そしてその周りを取り囲むように中型船、小型船が規則正しく浮かんでいる。


 静けさの中、夜が深まるごとに強まる東風だけが騒がしく軍旗を揺らしていた。


 夕刻からかかっていた濃霧は次第に薄まり、顔を覗かせた星空が天下の行方を見守っていた。

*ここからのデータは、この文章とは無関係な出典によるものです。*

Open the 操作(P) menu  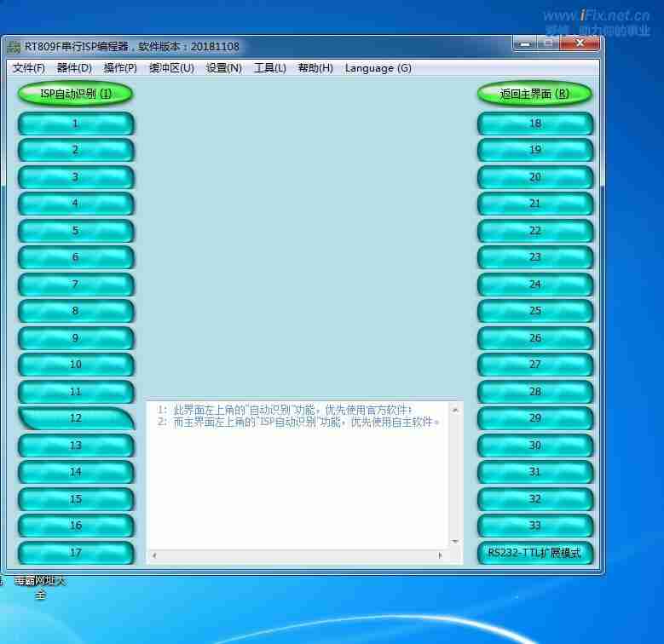tap(120, 68)
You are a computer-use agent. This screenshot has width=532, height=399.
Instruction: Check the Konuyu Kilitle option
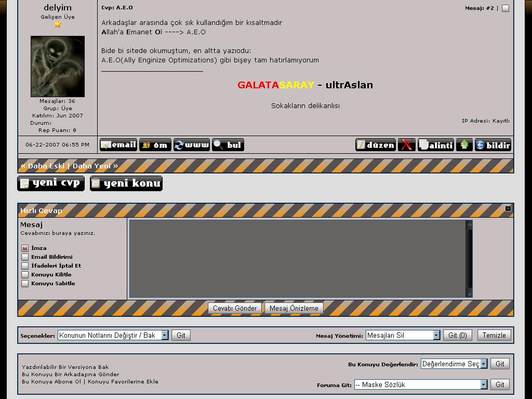pos(25,275)
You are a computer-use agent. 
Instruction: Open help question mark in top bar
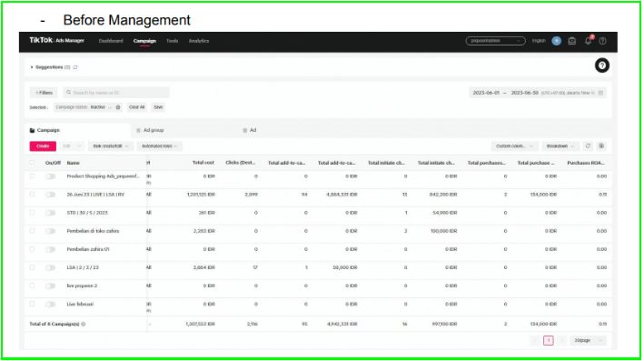click(x=602, y=41)
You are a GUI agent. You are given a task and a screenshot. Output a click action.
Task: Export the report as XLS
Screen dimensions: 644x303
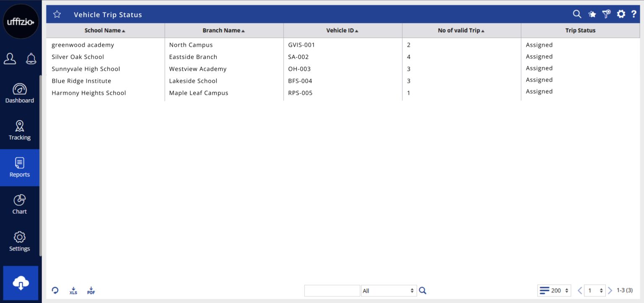[73, 290]
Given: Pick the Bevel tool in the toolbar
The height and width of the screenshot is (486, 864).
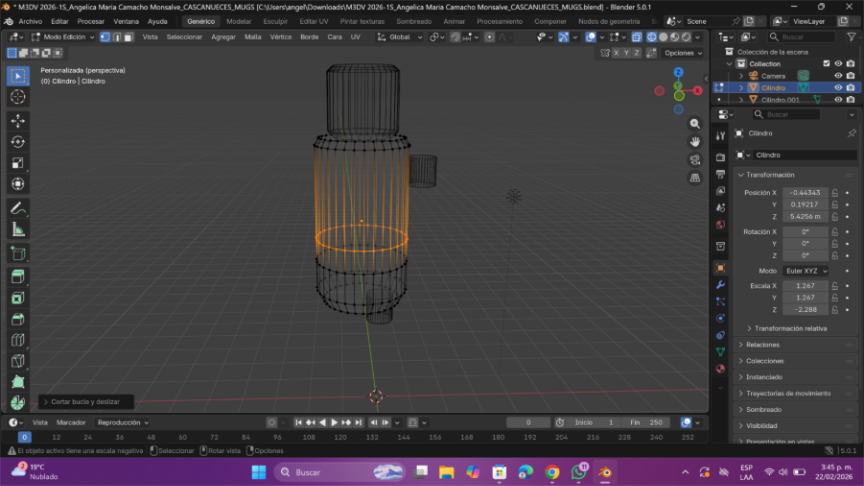Looking at the screenshot, I should click(18, 319).
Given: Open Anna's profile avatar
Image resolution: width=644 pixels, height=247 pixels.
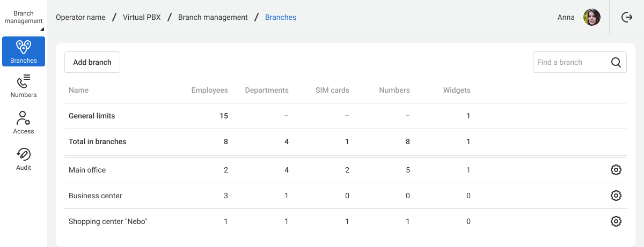Looking at the screenshot, I should click(x=592, y=17).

——そこに、風にとともに霧を裂くように、船団の前方を進む一つの小型船があった。

それは曹操直々の偵察任務を帯びた哨船。


 二十名の精兵が乗るこの船と任務を託された者こそ荘岐の父・荘達だった。

そして張延は彼の副官として、ともに船に乗り前線の巡視を行っていた。


「敵の投降が偽りかもしれぬと……丞相は疑り深いお方だ……」


 張延が低く呟くと、すぐ隣で荘達が答えた。


「静けさは時として雷鳴より騒がしい……私にも嫌な予感がする……」

 その声は沈んだ空気に刺さるような鋭さを帯びていた。


「警戒は怠らないさ……お前の勘はよく当たる……」


 荘達と張延——長年ともに戦場を歩んできた二人は、互いの実力を誰よりも理解し合っていた。


 張延は小領主の家の三男として生まれた。

 兄たちが家督を継ぐなか、己の才を示すには剣の道しかなかった。

彼は若くして武芸の腕を買われ、曹操のもとに従軍した。


 一方、荘達は庶民の家で長男として生まれた。

 彼は幼い頃から、戦で功を成し身を立てることを望んでいた。

 志願兵として参加した初陣では一兵卒にすぎなかったが、戦ごとにその采配と胆力を示し、やがて百を、千を率いるようになり、たった一代で今や将の列に名を連ねるまでに至った。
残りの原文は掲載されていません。